The girl stood up and walked toward him as if he were a dentist, except she was smiling.
The room was pale green. The air in it was bloated with sweatand canned air freshener. There was a bed table set with a plastic container sprouting damp Handi-Wipes, a radio, an ashtray, a Kleenex box and a slimy bottle of oil. The bed was covered by a designer sheet patterned with beige, brown and tan lions lazing happily on the branches of trees or swatting each other. There was an aluminum chair. There was a glass-covered poster for an art exhibit. There was a fish tank with a Day-Glo orange fish castle in it. He lay on the bed naked, waiting for her to join him. He turned on the radio. It was tuned to one of those awful disco stations. “I specialize in love,” sang a woman’s voice. “I’ll make you feel like new. I specialize in love—let me work on you.”
He smiled as he listened to the music. It evoked the swirling lights of dance floors he’d never been on, the tossing hair and sweat-drenched underwear of girls who danced and drank all night, girls he never saw except in commercials for jeans. He anticipated Lisette as he imagined her, the grip of her blunt-fingered hands, her curly head on his shoulder. Did she dance in places like that, in her white socks and pumps?
She came in with a white sheet under her arm. She clipped across the floor, sharp heels clacking. She turned off the radio. The silence was as disorienting as a sudden roomful of fluorescent light. “I hate that shit,” she said. “I hope you don’t mind. I have to put this sheet down.” She snapped the sheet open and floated it down over him. He scrambled out from under it, banging into the wastebasket as he stepped to the floor.
“Here,” he said. He took a corner of the sheet and awkwardly stretched it over the bed.

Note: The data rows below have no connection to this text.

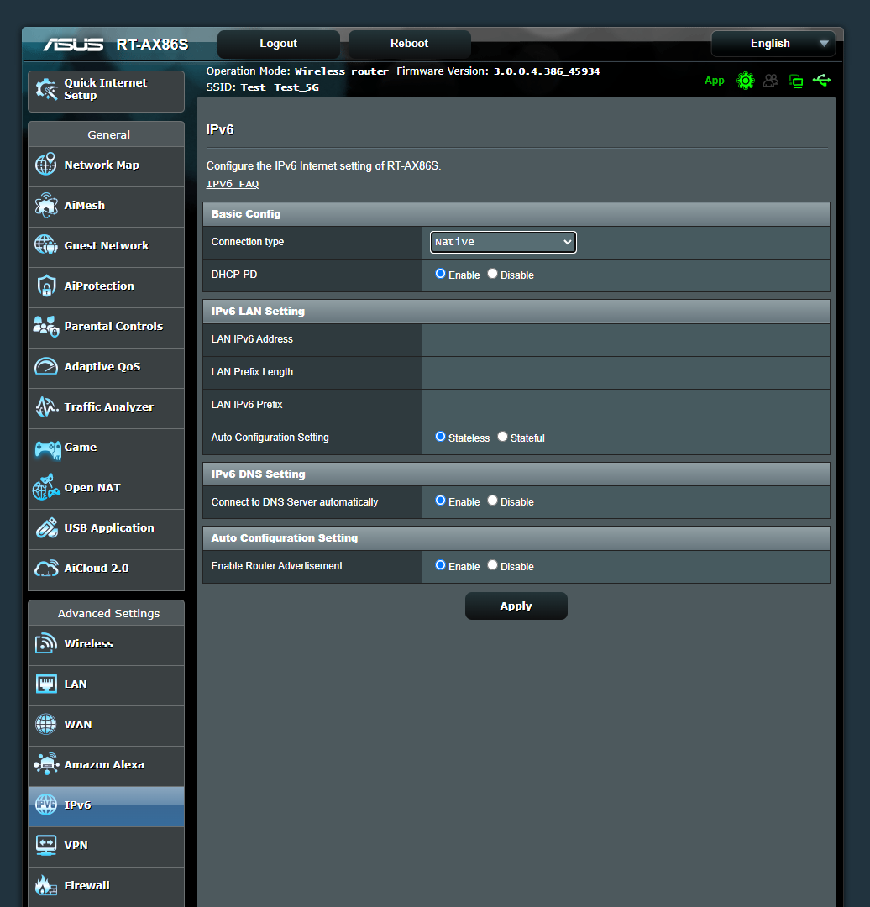
Task: Open the IPv6 FAQ link
Action: [x=232, y=183]
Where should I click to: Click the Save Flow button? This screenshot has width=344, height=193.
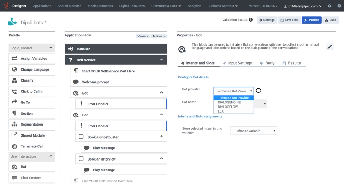289,20
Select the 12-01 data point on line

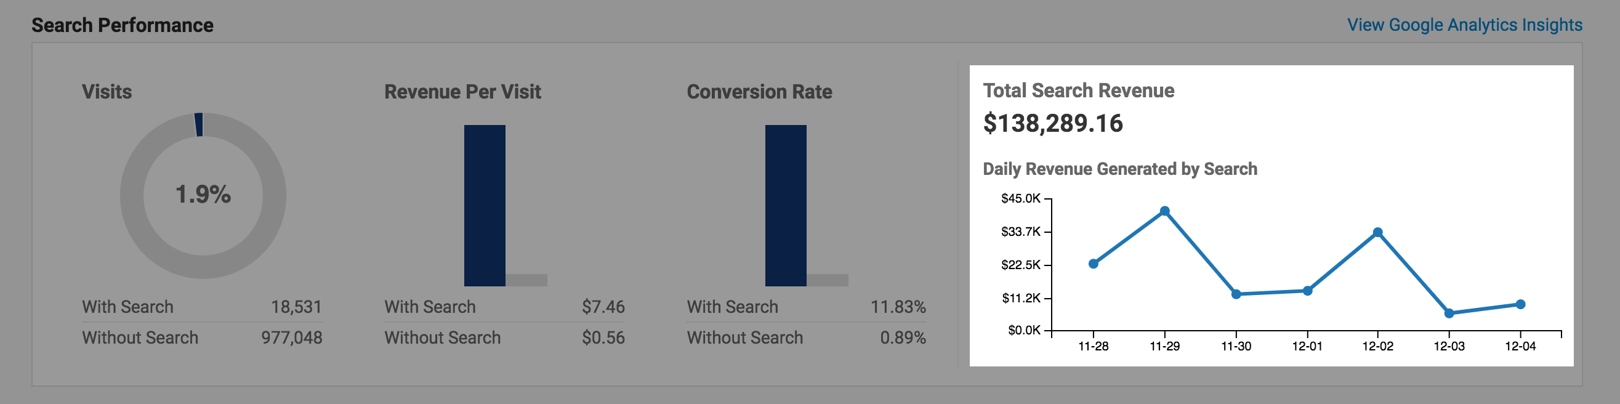1307,291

“No, it’s okay, that’s good enough.” She sat on the bed and stared at him, her small face gone suddenly grave. Her eyes were round and dark. Her muddy black makeup looked as if it had been finger-painted on. He sat down next to her and put his hand on her thigh. She ignored it. He felt as though he was bothering a girl sitting next to him on a bus. His hand sweated on her leg and he took it away. What was wrong? Why wasn’t she pulling her dress off over her head, the way they usually did?
“Do you come to places like this often?” she asked.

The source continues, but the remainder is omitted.